N.C. unemployment surges to 6.6%, highest since 2003
Posted August 15, 2008 10:29 a.m. EDT
Updated August 15, 2008 6:22 p.m. EDT
Raleigh, N.C. — North Carolina’s unemployment rate soared to 6.6 percent in July, the highest level since August of 2003.
In raw numbers, unemployment reached 302,717 people – an all-time high from the previous record of 271,092 in June, according to the North Carolina Employment Security Commission.
Helping drive the rate up was a surge in the state’s workforce as more people were seeking jobs. The number of people working or seeking employment climbed to 4,604,235 in July, topping the previous record of 4,561,644 set in May.
The jobless rate spiked from 5.9 percent in June and at 6.6 percent is nearly a full point higher than the national 5.7 percent rate. The U.S. rate was 5.5 percent in June.
“We were surprised by the jump in the rate,” said ESC spokesperson Larry Parker. “At the same time, there are a lot of different factors at work. We’re encouraged that employment is up for the first time since May. We also saw a sizable increase in the number of job entrants and job force re-entrants.”
N.C. State University economist Dr. Michael Walden also didn’t expect such a sizable jump.
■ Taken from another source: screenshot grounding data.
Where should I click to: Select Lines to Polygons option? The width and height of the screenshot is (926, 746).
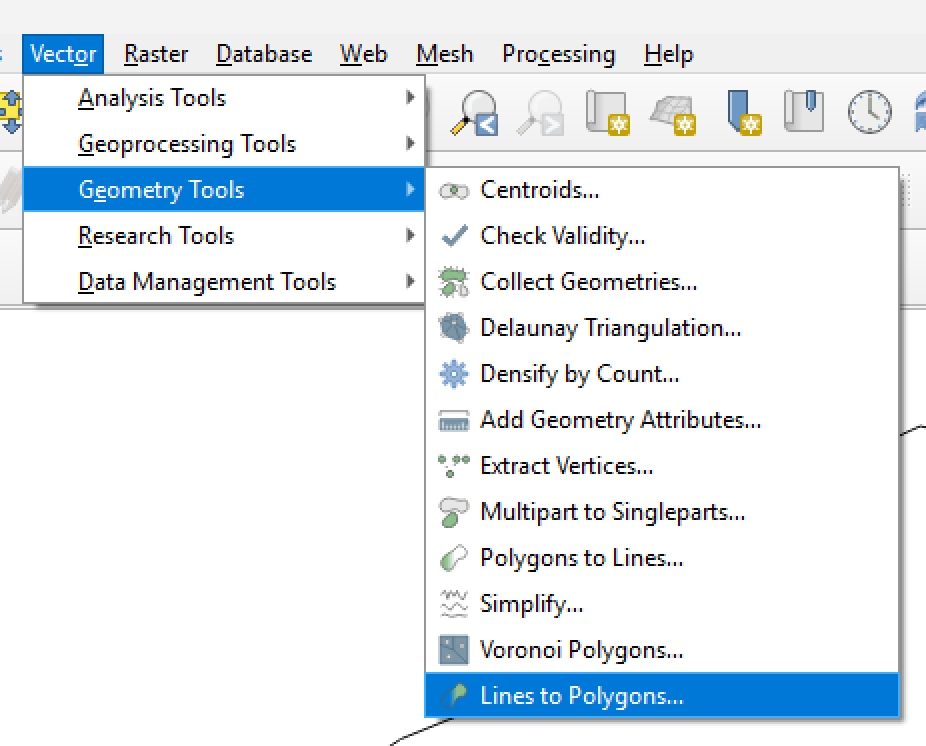(581, 696)
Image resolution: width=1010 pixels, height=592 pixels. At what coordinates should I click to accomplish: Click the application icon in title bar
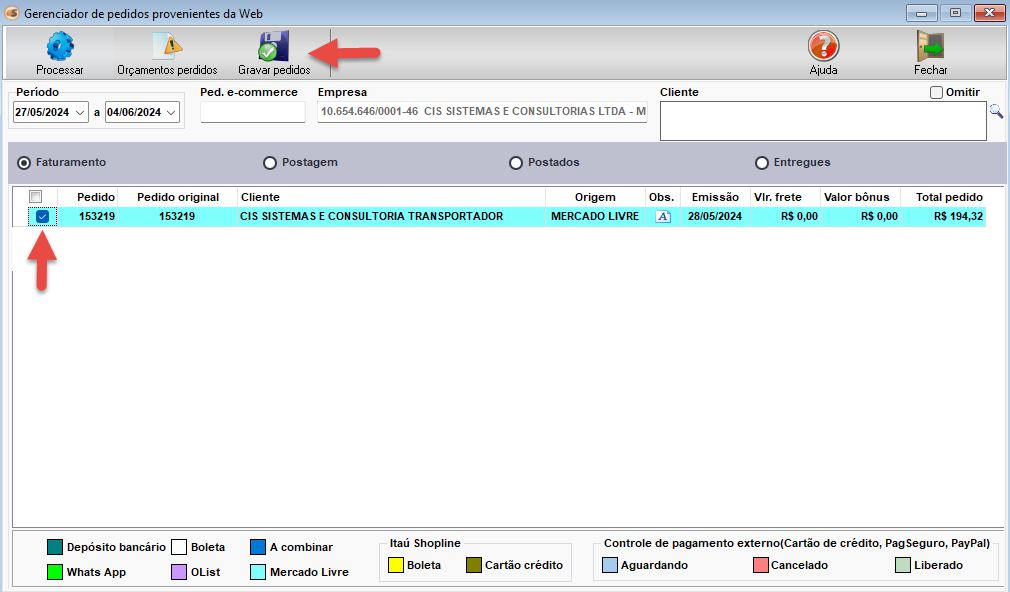(12, 13)
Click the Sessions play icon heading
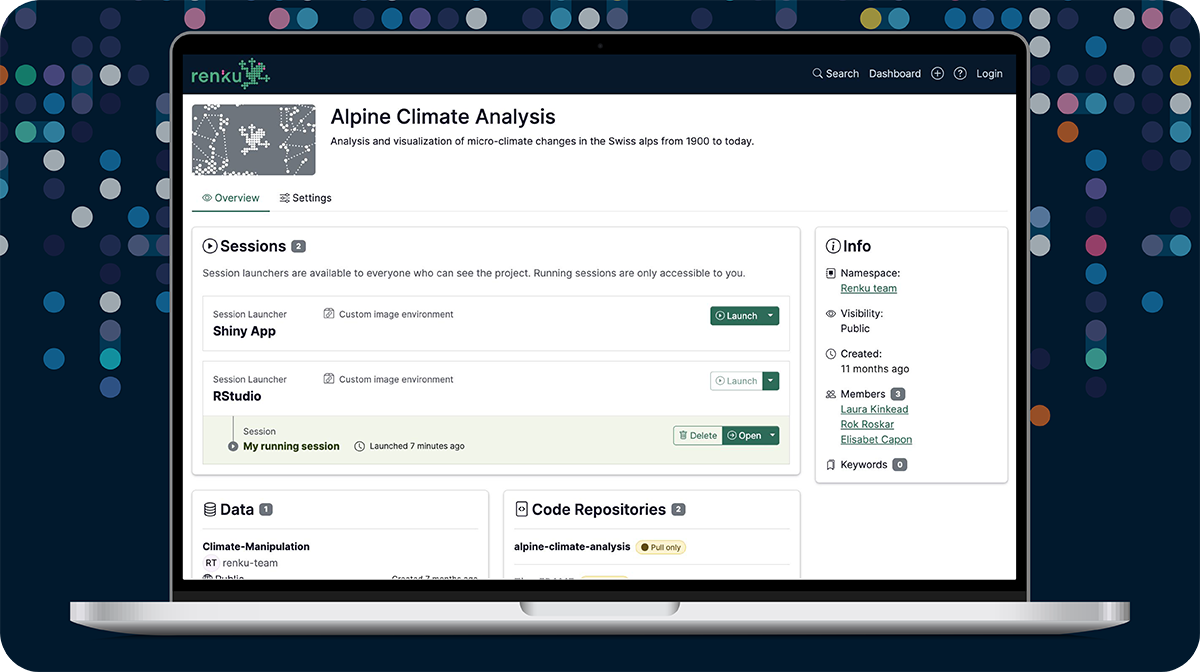 pyautogui.click(x=210, y=246)
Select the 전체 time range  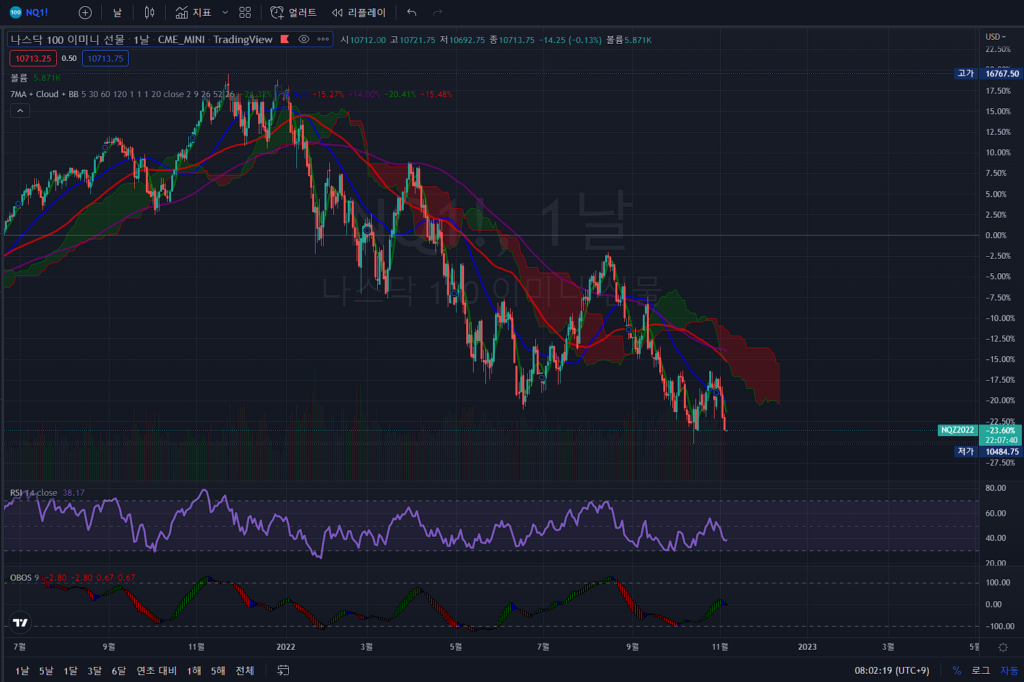coord(245,670)
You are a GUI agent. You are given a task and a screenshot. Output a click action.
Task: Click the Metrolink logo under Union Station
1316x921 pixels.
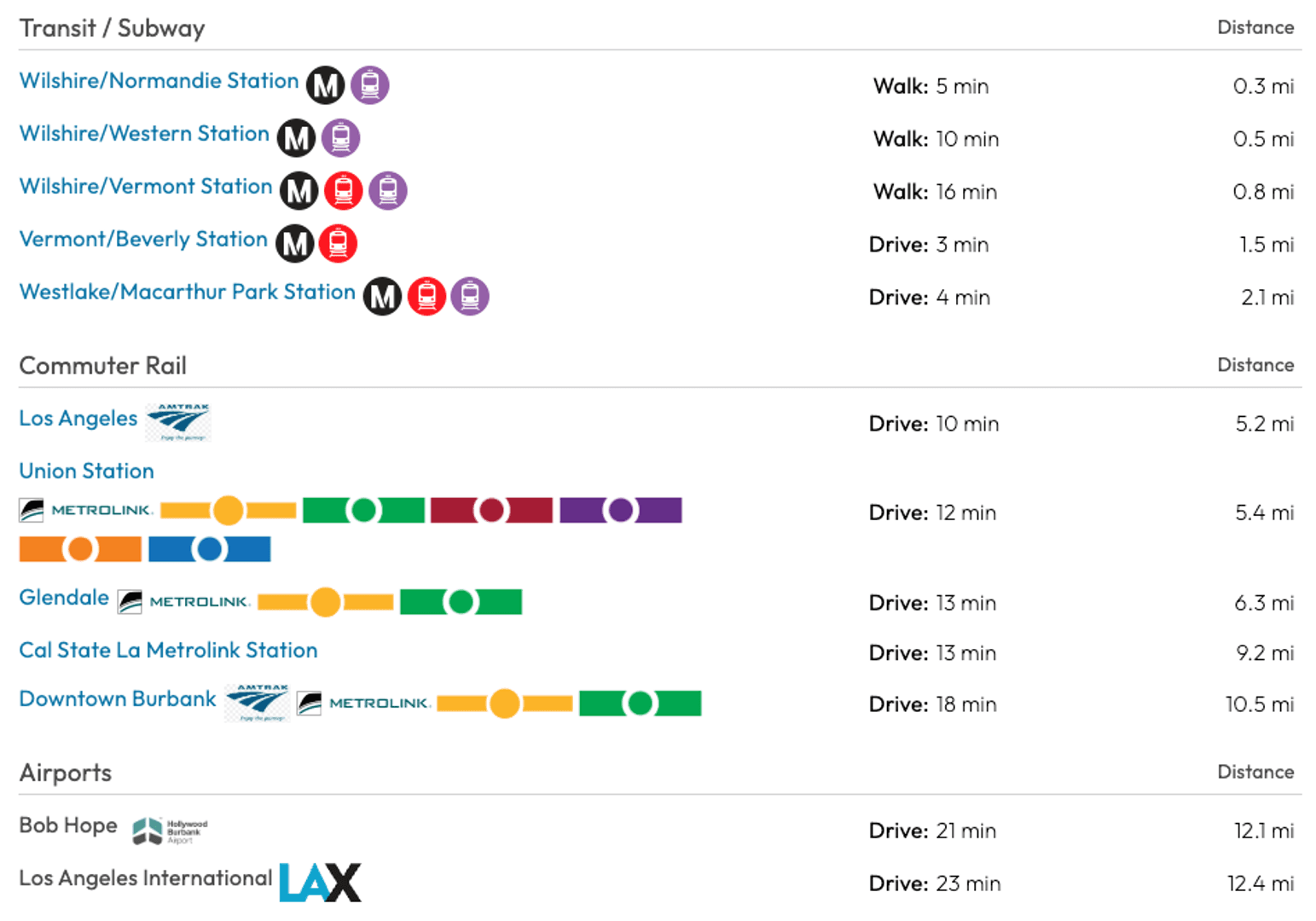tap(86, 510)
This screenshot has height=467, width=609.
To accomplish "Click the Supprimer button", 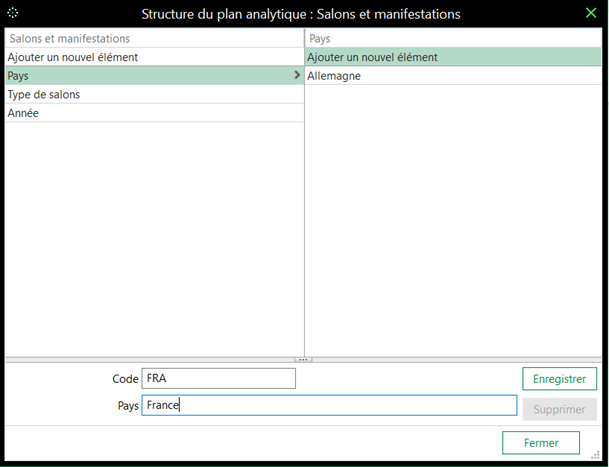I will click(559, 409).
He also predicted worse is yet to come.
“I was surprised by the size of the jump, but not surprised by the upward trend in the rate,” he told WRAL.com.
Continuing challenges in the economy don’t bode well for employment, Walden said.
“I expect the seasonally adjusted unemployment rate to average 7.1% for the remaining five months of the year, with still higher rates in early 2009, peaking at near 7.5%,” he explained.
Even as the jobless rate increased, the number of people working also climbed, the ESC reported. Some 4,301,518 people were working in July, up 12,897 from June. The record for employment was set in January at 4,325,878.
Walden noted the employment improvement could be short lived.
“Yes, it was encouraging to see the rise in employment, but I don't expect this to carry through the rest of the year,” he said.
Offsetting the increase was the overall growth of the workforce – new residents, first-time job seekers and people wanting to return to work – by 92,358.
The jobless rate increase to 6.6 from 5.9 was the biggest one-month jump since October of 1981 when unemployment soared to 7.1 percent from 5.8 percent in September, Parker noted.
The surge in people out of work or seeking jobs in July followed two consecutive months at 5.9 percent. Unemployment has increased seven consecutive months and is up from 4.9 percent in January.
“North Carolina experienced significant growth in the labor force in July, with the number of individuals looking for work increasing and many of them finding jobs,” said ESC Chairman Harry E. Payne Jr. in a statement. “We also saw a rise in the number of workers either returning to the labor force or entering it for the first time.
“People believe they can find work in our state, and that is why they are out there looking for jobs,” he added. “In addition, we continue to see job announcements, such as the one made by Gov. Mike Easley on Thursday in Guilford County concerning Mack Trucks Inc., where nearly 500 new positions will be created.”
Parker noted that the numbers reflect a mixture of attitudes about the economy.
“We still see job orders being written,” he said, referring to companies seeking workers through the ESC. “Unfortunately, there are more people seeking those jobs. The job market is tight.
“It’s really not one thing you can put your finger on,” he added about the job picture. “People do feel they can get a job or that they need a job due to the economic situation.”
The biggest decrease in jobs came in the government sector, which declined by 2,600. The trade-transportation-utilities sector shed 2,000 jobs, and manufacturers cut 1,700 positions.
Employment growth included 3,800 more jobs in leisure and hospitality and educational and health services at 1,900 jobs. Professional and business services firms upped employment by 1,800.